Pemahaman tentang konsep valuasi ekonomi memungkinkan para pengambil kebijakan dapat menentukan penggunaan SDA dan lingkungan yang efektif dan efisien. Hal tersebut karena valuasi ekonomi SDA dan lingkungan dapat digunakan untuk menunjukkan keterkaitan antara konservasi SDA dan pembangunan ekonomi, sehingga dengan demikian valuasi ekonomi dapat menjadi suatu alat (tool) penting dalam upaya peningkatan apresiasi dan kesadaran masyarakat terhadap SDA dan lingkungan.
Valuasi ekonomi menggunakan satuan moneter sebagai patokan perhitungan yang dianggap sesuai. Walaupun masih terdapat keragu-raguan bahwa nilai uang belum tentu absah untuk beberapa atau semua hal, seperti nilai jiwa manusia tetapi pada kenyataannya pilihan harus diputuskan dalam konteks kelangkaan sumberdaya. Oleh karena itu satuan moneter sebagai patokan pengukuran merupakan ukuran kepuasan untuk suatu tindakan pengambilan keputusan. Ketidakhadiran pasar tidak berarti manfaat ekonomi suatu barang atau jasa tidak ada, oleh karena itu preferensi yang berkaitan dengan peningkatan kesejahteraan masyarakat itu mau tidak mau harus menggunakan satuan moneter. Ketidakhadiran pasar memang akan membuat proses valuasi ekonomi SDA dan lingkungan menjadi lebih rumit, atau harus dilakukan melalui beberapa tahap.

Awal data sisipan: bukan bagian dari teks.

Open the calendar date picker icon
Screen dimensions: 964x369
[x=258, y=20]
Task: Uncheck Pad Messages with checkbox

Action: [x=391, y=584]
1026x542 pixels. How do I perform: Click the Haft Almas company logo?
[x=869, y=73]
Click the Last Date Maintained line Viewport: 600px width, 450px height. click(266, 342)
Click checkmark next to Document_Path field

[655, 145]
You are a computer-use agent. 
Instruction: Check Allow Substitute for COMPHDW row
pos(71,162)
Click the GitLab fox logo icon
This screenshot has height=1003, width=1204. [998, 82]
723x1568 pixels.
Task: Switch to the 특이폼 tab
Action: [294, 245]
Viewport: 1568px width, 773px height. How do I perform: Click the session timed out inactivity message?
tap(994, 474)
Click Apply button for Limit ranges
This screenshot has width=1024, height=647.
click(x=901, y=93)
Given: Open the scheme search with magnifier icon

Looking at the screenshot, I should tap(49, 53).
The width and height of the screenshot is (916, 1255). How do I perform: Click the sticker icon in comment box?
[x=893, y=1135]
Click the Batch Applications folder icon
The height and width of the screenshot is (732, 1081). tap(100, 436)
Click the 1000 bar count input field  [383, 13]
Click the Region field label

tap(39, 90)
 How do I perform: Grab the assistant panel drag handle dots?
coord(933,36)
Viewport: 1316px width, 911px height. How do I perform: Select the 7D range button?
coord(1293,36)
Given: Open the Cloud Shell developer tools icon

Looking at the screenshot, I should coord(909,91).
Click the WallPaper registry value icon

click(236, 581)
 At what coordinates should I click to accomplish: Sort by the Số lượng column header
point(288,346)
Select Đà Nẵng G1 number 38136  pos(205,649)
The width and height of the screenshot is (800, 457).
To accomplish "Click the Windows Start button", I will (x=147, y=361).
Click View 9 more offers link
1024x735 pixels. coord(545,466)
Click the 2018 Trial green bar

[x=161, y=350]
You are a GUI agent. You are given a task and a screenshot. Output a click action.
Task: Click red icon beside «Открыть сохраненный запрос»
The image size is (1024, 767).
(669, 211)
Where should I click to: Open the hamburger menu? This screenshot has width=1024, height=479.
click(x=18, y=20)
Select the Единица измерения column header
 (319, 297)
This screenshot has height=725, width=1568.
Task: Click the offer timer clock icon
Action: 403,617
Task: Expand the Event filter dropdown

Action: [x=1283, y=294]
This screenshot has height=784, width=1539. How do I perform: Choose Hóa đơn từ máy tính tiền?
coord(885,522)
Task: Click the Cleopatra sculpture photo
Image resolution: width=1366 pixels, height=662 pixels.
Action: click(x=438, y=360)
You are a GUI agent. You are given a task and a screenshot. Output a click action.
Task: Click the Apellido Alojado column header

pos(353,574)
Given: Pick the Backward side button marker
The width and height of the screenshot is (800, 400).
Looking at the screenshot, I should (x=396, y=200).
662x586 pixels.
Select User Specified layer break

Ada beberapa alasan mengapa satuan moneter diperlukan dalam valuasi ekonomi SDA dan lingkungan. Tiga alasan utamanya adalah : (1) satuan moneter dapat digunakan untuk menilai tingkat kepedulian seseorang terhadap lingkungan, (2) satuan moneter dari manfaat dan biaya SDA dan lingkungan dapat menjadi pendukung untuk keberpihakan terhadap kualitas lingkungan, dan (3) satuan moneter dapat dijadikan sebagai bahan pembanding secara kuantitatif terhadap beberapa alternatif pilihan dalam memutuskan suatu kebijakan tertentu termasuk pemanfaatan SDA dan lingkungan (Suparmoko dan Suparmoko 2000).
Alasan pertama dapat diartikan sebagai moneterisasi keinginan atau kesediaan seseorang untuk membayar bagi kepentingan lingkungan. Perhitungan ini secara langsung mengekspresikan fakta tentang preferensi lingkungan dari seseorang atau masyarakat. Hal sebaliknya juga pada seseorang atau masyarakat yang merasa kehilangan manfaat lingkungan, maka permasalahannya dapat disebut sebagai keinginan untuk menerima kompensasi kerugian yang diderita. Oleh karena itu berdasarkan alasan pertama tersebut satuan moneter dapat menunjukkan kepedulian yang kuat seseorang atau masyarakat terhadap SDA dan lingkungan.
Alasan kedua berkaitan dengan masalah kelangkaan sumberdaya alam. Apabila ada suatu SDA atau jenis spesies tertentu yang menghadapi masalah kelangkaan akibat pembangunan akan dinilai tinggi yang terekspresikan dalam satuan moneter. Kemudian alasan ketiga berkaitan dengan aspek pengambilan keputusan dalam pemanfaatan SDA dan lingkungan dimana satuan moneter dapat digunakan sebagai salah satu indikator pengambilan keputusan.